Dear Jacob—oh, excuse me, Oded,

I must commend your dedication to academic rigor. Citing 27 sources for a single article? That’s an impressive commitment to making a simple point look complex. It’s almost as if you’re hoping that sheer volume will mask the fragility of your argument.

Let’s take your claim that “stablecoins like USDT became a central tool in international transactions, especially in the energy sector.” You present this as though Russia seamlessly circumvented sanctions using crypto. Yet, as of late 2022 and throughout 2023, reports from Chainalysis and the Financial Times confirmed that Russia's reliance on stablecoins was a desperate workaround, not a masterstroke. The European Union had already imposed restrictions on crypto transactions involving Russia in October 2022 (European Commission, 2022), and major exchanges like Binance and Coinbase began restricting Russian users from trading large amounts in early 2023 (CoinDesk, 2023).

The reality is, yes, some Russian firms attempted to use stablecoins to move money, but it was far from a revolutionary economic strategy. In fact, data from the Blockchain Transparency Institute suggests that the overwhelming majority of Russia’s crypto transactions in 2023 involved peer-to-peer platforms and shadow exchanges—not state-backed enterprises like Gazprom (Forbes, 2023). So much for your grand claim of an efficient, state-led financial workaround.

Now, let’s talk about Ukraine. You highlight how “Ukraine leveraged blockchain for national databases, improving transparency in land registries.” Sounds great, except you fail to mention that the Ukrainian government itself imposed severe restrictions on crypto purchases using local currency in April 2022. The reason? To prevent capital flight and speculation that was draining much-needed reserves. The National Bank of Ukraine explicitly stated that these restrictions were necessary to stabilize the economy during wartime (National Bank of Ukraine, 2022).

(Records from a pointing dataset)

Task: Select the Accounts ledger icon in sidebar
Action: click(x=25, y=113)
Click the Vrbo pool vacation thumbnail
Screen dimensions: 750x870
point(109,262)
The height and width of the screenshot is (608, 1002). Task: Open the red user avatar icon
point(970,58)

==

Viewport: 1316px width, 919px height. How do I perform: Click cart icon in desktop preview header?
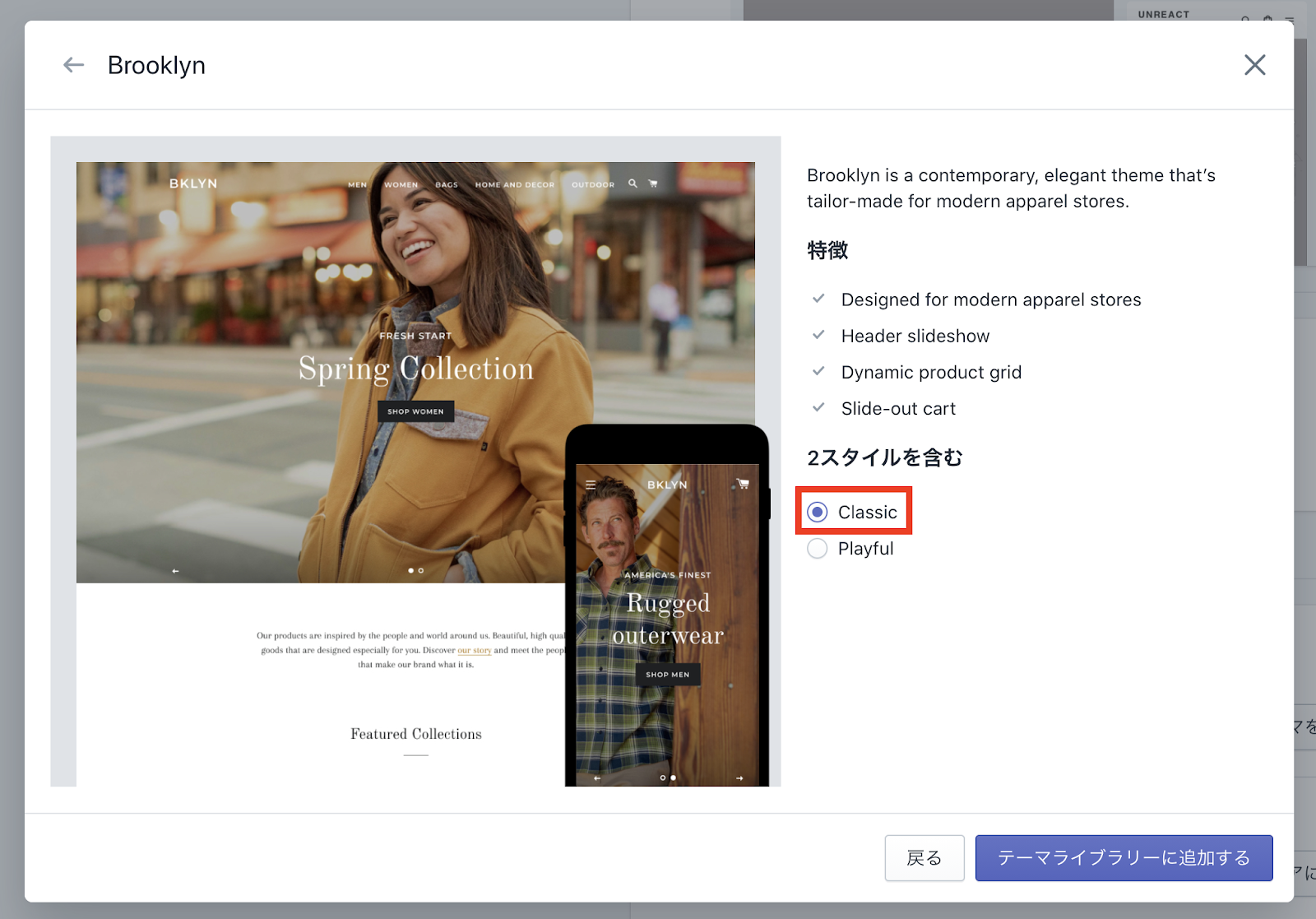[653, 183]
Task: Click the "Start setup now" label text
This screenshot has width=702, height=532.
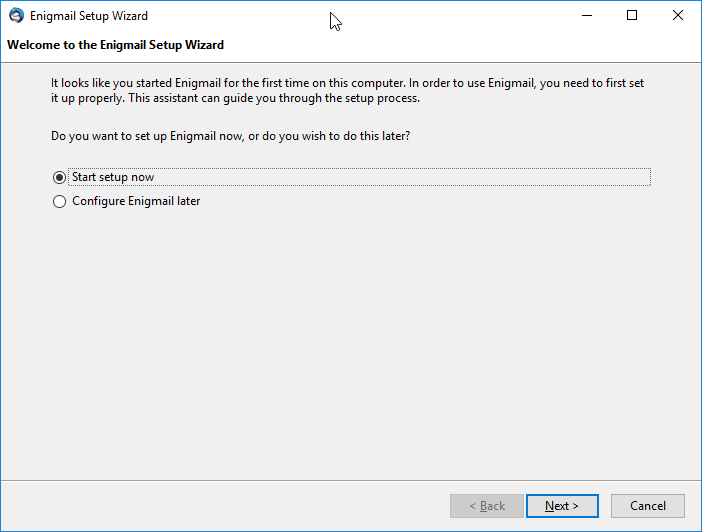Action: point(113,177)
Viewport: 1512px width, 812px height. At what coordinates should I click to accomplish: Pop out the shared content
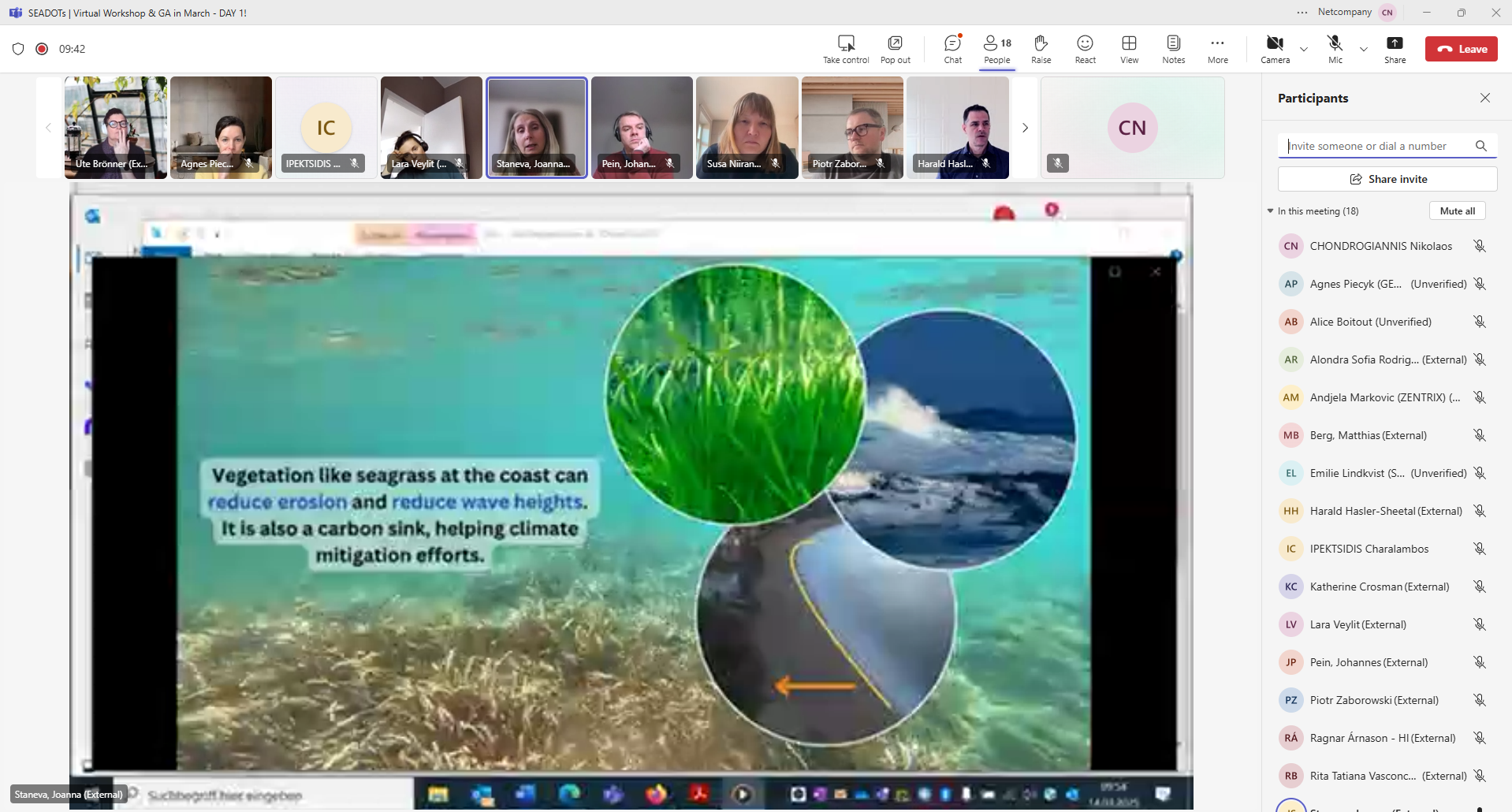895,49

**Objectives**
1 > According to the letter on crypto and sanctions, why did the Ukrainian government restrict crypto purchases using local currency in April 2022?
2 > Do these statements agree with the letter on crypto and sanctions? (a) The European Union imposed restrictions on crypto transactions involving Russia in October 2022. (b) Most of Russia's crypto transactions in 2023 went through state-backed enterprises such as Gazprom. (c) Binance and Coinbase began restricting Russian users in early 2023. Answer yes or no for each and quote the deciding words.
Answer from the letter alone, not from the lines.

**Task responses**
1 > The restrictions were meant to prevent capital flight and speculation that was draining much-needed reserves. The National Bank of Ukraine stated that they were necessary to stabilize the economy during wartime.

2 >
(a) Yes: "The European Union had already imposed restrictions on crypto transactions involving Russia in October 2022"
(b) No: "the overwhelming majority of Russia’s crypto transactions in 2023 involved peer-to-peer platforms and shadow exchanges—not state-backed enterprises like Gazprom"
(c) Yes: "major exchanges like Binance and Coinbase began restricting Russian users from trading large amounts in early 2023"